Forum Discussion
Error when installing CA to bundle
I have a signer CA, that I would like to add to F5. So that when we use self sign cert on F5 you will not get the message of this is not a trusted sight. This signer CA has been added to all of our corporate web browsers. So I have created a selfsign cert, I've added imported our CA to the ssl certificate list then created a ssl profile and added the cert and CA. When you go to the site I still get this is not a trusted sight. So I next tried using iApps I get the message of
script did not successfully complete: (Invalid Certificate Present: 'ssss'; Received the following error while validating Certificate: unable to load certificate 47544644358632:error:0906D066:PEM routines:PEM_read_bio:bad end line:pem_lib.c:804: while executing "error "Invalid Certificate Present: '${name}'; Received the following error while validating Certificate: ${err}"" ("foreach" body line 23) invoked from within "foreach row [join "$::ca__certificates"] { set certificate [split $row "\n"] set new_cert [string rang..." invoked from within "if { $::ca__restore == $::DEFAULT_ANSWER }{ Grab each certificate from certificates table and place into single variable ..." line:19) So I moved to to adding the CA to the server. I'm trying to verify chain certificate and I get this error bash: syntax error near unexpected token `newline' I'm following the article https://support.f5.com/csp/article/K6401
What is the correct way in getting the F5 to use our CA signer?
- Kevin_Stewart
Employee
Can you please clarify?
A self-signed certificate is a certificate that signs itself, therefore has no reliance on an issuing CA. They're not related.
This self signed cert has to be signed by our Signer. I have tried adding our CA to the trusted CA on F5 but have not suceeded
- Kevin_Stewart
Employee
This is just semantics, but a self-signed cert is not issued. It signs itself.
In any case,
- Is the CA certificate in PEM or DER format?

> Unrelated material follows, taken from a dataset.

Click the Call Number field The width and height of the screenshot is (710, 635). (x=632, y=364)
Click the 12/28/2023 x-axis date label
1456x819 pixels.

If you can open it with a text editor and it contains the string "----- BEGIN CERTIFICATE -----", then it's PEM.
- Is there anything else in the CA certificate besides what's between BEGIN and END CERTIFICATE? Sometimes there's additional comments in the text file.
-
If you can access a system with OpenSSL installed (like the BIG-IP) you can issue the following command:
openssl x509 -text -in [cert.crt]
If you get back readable certificate information, and no errors, then the certificate is in good shape.